The Website plugin is responsible for managing drivers and establishing the crawl process for websites.

Directory Structure

.
├── driver_plugin                    
│   ├── manage
│   |    └── driver_manage.py
│   | 
│   ├── operators
│   │   └── websites
│   │   |    ├── article_comment.py
│   │   |    └── article.py
│   |   │    └── review.py

Operators

Operators represent tasks in a DAG, encapsulating the logic for each step of the workflow.

1. WebsiteOperator

Handles the collection of articles from websites and associated comments.

Workflow:

  • Extract Job Parameters:
  • Retrieves parameters like website_id, last_date, cities, keywords, and crawl_limit.
  • Parses and URL-encodes keywords and cities if necessary.
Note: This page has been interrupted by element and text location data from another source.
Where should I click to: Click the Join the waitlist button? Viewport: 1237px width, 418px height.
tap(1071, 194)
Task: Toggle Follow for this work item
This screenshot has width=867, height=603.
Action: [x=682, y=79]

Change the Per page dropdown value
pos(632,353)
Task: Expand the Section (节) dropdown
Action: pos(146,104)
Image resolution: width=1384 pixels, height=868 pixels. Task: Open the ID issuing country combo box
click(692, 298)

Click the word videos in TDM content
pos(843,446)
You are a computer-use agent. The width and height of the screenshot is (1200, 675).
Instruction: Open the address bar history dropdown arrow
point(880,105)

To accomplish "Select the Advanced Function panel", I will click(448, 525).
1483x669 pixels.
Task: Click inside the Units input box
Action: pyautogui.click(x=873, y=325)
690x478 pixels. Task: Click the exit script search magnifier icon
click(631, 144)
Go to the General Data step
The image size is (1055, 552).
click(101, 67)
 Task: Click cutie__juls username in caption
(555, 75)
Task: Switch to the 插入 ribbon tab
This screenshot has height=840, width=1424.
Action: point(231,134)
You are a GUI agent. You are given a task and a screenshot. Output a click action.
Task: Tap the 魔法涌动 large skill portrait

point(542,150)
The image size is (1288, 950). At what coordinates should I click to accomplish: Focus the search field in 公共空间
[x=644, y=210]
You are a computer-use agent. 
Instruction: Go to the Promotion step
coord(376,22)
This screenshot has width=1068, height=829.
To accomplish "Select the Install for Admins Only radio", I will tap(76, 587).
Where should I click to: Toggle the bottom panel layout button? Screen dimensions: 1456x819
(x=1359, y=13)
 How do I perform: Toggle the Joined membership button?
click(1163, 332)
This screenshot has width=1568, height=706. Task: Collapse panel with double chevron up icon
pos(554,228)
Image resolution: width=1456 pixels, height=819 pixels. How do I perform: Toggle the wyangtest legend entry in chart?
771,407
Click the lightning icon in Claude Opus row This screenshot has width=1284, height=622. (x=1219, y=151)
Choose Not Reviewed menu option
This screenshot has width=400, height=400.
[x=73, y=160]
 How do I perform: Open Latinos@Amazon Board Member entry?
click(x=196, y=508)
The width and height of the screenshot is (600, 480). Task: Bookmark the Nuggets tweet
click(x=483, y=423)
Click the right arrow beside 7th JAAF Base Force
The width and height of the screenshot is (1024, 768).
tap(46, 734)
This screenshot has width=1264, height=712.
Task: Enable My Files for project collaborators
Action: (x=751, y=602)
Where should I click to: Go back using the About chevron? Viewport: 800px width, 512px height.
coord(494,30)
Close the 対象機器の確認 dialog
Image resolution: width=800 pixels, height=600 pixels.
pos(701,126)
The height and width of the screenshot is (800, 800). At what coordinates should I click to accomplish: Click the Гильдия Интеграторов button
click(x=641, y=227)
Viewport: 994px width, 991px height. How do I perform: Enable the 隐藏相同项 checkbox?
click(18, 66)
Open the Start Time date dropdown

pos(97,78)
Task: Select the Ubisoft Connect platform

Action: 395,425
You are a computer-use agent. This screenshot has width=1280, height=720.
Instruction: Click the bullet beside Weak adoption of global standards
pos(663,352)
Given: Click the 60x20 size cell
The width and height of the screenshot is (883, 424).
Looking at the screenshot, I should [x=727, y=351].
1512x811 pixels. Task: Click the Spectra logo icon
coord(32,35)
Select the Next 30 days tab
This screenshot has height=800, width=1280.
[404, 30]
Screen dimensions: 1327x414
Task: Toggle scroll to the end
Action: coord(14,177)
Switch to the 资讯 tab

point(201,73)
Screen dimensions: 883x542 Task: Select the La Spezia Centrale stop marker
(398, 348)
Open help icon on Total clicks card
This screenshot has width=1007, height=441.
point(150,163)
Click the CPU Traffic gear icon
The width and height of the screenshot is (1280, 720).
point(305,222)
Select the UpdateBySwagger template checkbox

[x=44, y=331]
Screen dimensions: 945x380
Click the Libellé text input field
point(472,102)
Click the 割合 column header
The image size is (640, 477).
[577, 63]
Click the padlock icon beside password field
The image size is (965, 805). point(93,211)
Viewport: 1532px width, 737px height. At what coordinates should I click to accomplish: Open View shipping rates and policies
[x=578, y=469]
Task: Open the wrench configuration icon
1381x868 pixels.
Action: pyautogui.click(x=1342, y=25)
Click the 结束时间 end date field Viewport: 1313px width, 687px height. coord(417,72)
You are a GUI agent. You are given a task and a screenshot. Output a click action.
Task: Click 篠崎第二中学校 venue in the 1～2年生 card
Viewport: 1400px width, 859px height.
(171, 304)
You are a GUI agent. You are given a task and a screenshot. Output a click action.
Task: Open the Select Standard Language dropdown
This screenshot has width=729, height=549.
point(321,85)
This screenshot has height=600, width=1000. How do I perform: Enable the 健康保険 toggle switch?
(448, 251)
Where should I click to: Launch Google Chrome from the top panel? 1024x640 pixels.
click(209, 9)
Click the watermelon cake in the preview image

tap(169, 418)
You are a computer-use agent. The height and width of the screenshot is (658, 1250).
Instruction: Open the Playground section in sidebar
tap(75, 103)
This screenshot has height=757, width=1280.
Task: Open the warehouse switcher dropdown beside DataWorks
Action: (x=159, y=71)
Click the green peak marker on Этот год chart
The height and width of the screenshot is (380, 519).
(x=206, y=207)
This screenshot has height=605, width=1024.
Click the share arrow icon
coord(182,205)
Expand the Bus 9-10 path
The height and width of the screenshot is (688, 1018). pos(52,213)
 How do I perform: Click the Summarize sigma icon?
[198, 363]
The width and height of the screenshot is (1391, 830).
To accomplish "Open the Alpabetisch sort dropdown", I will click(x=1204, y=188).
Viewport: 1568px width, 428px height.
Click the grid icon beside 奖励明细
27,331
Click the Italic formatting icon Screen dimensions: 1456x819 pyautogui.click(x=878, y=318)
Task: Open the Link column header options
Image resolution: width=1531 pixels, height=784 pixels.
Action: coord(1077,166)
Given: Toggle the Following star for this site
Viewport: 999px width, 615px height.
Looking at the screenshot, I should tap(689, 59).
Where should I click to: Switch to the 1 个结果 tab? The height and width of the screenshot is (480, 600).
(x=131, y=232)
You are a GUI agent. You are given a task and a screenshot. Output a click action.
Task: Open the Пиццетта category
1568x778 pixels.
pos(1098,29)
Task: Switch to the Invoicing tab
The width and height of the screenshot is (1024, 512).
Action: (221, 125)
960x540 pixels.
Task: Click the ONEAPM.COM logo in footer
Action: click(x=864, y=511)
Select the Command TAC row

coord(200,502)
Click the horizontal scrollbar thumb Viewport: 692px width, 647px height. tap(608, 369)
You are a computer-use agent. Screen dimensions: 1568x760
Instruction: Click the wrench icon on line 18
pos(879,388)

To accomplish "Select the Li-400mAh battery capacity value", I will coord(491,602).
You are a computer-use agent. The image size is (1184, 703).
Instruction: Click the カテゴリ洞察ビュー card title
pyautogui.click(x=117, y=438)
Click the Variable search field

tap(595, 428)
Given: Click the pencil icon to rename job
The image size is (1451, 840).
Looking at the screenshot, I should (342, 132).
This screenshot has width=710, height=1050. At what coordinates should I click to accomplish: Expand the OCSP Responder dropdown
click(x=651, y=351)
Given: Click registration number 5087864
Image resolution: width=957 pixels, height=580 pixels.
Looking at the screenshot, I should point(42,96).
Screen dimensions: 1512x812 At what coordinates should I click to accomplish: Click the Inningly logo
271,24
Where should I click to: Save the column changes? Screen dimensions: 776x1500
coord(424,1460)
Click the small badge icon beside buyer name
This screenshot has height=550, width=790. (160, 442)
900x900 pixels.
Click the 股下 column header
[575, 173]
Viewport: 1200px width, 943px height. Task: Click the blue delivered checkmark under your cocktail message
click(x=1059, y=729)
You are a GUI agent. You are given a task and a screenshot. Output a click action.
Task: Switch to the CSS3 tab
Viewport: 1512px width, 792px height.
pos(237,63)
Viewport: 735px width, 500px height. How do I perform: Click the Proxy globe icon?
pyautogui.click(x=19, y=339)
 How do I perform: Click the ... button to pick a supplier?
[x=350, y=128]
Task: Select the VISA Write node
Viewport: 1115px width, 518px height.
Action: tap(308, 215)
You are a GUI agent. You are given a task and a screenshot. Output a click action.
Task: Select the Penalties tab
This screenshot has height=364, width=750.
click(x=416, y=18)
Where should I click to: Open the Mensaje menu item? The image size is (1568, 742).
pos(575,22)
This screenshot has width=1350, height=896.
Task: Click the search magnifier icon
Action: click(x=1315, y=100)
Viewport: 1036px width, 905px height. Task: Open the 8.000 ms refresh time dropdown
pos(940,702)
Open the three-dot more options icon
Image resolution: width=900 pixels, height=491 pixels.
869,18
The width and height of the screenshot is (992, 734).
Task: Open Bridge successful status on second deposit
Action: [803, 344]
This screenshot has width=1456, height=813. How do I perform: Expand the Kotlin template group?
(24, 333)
  • Crawl Articles and Comments:

  • Uses the driver's get_publications_from_search method to retrieve articles and their associated comments.
  • The crawl process iterates through all combinations of cities and keywords:

    • For each city in the provided list of cities:
    • For each keyword in the provided list of keywords:
      • Performs a targeted search using the city and keyword pair.
      • Collects up to crawl_limit publications per combination (i.e., for each city-keyword pair).
      • For each collected article:
      • Saves it to MongoDB using ArticleHook.
      • Prepares related media (e.g., article images and videos).
      • Processes comments associated with the article:
        • Saves each comment using CommentHook.
        • Prepares media such as author profile pictures and comment images.
      • If the article is recent and the system allows it, triggers the creation of a new comment job using prepare_comment_job, allowing for future updates on the article’s comments.
  • Comment Job Creation:

  • If the article is recent and the operator is available, prepares a new_article_comment_job in MongoDB for future comment updates.

  • Error Handling:

  • Raises PublicationCrawlException if any error occurs during the crawl process.

2. CommentOperator

Collects new comments for a previously crawled article. Please note that for now we don't have any comments available for the websites we're dealing with.

Workflow:

  • Extract Job Parameters:
  • Extracts fields such as article_id, article_url, website_id, last_date, and crawl_limit.

  • Retrieve Comments:

  • Uses the driver's get_comments_from_post method to retrieve comments since the last date.

  • Process Comments:

  • For each comment:

    • Saves the comment to MongoDB using CommentHook.
    • Prepares media:
    • Author profile pictures.
    • Images related to the comment.
  • Quota Management:

  • Updates API quotas if using an API-based tool.

  • Logging and Error Handling:

  • Logs the number of comments crawled.
  • Raises an exception if any error occurs during crawling.

3. ReviewOperator

Handles collection of reviews for websites, e.g., schools or colleges, using the driver.

Workflow

  • Extract Job Parameters:

  • website_id, last_date, crawl_limit, initial_crawl, type, nom, ville, secteur, and optional fiche_url.

  • Retrieve Reviews:

  • Uses the driver's get_reviews method with parameters like school type, name, city, sector, and date.
  • Limits the number of reviews fetched according to crawl_limit.

  • Process Reviews:

  • Saves each review to MongoDB via ReviewHook.

  • Supports both required fields (author, comment, rating_overall, date) and optional numeric ratings (rating_ambiance_eleves, rating_enseignement_professeurs, rating_soutien_eleves, rating_exigence_scolaire, rating_sport_culture).

  • Logging and Error Handling:

  • Logs the number of reviews crawled and saved.

  • Raises exceptions in case of crawl failures.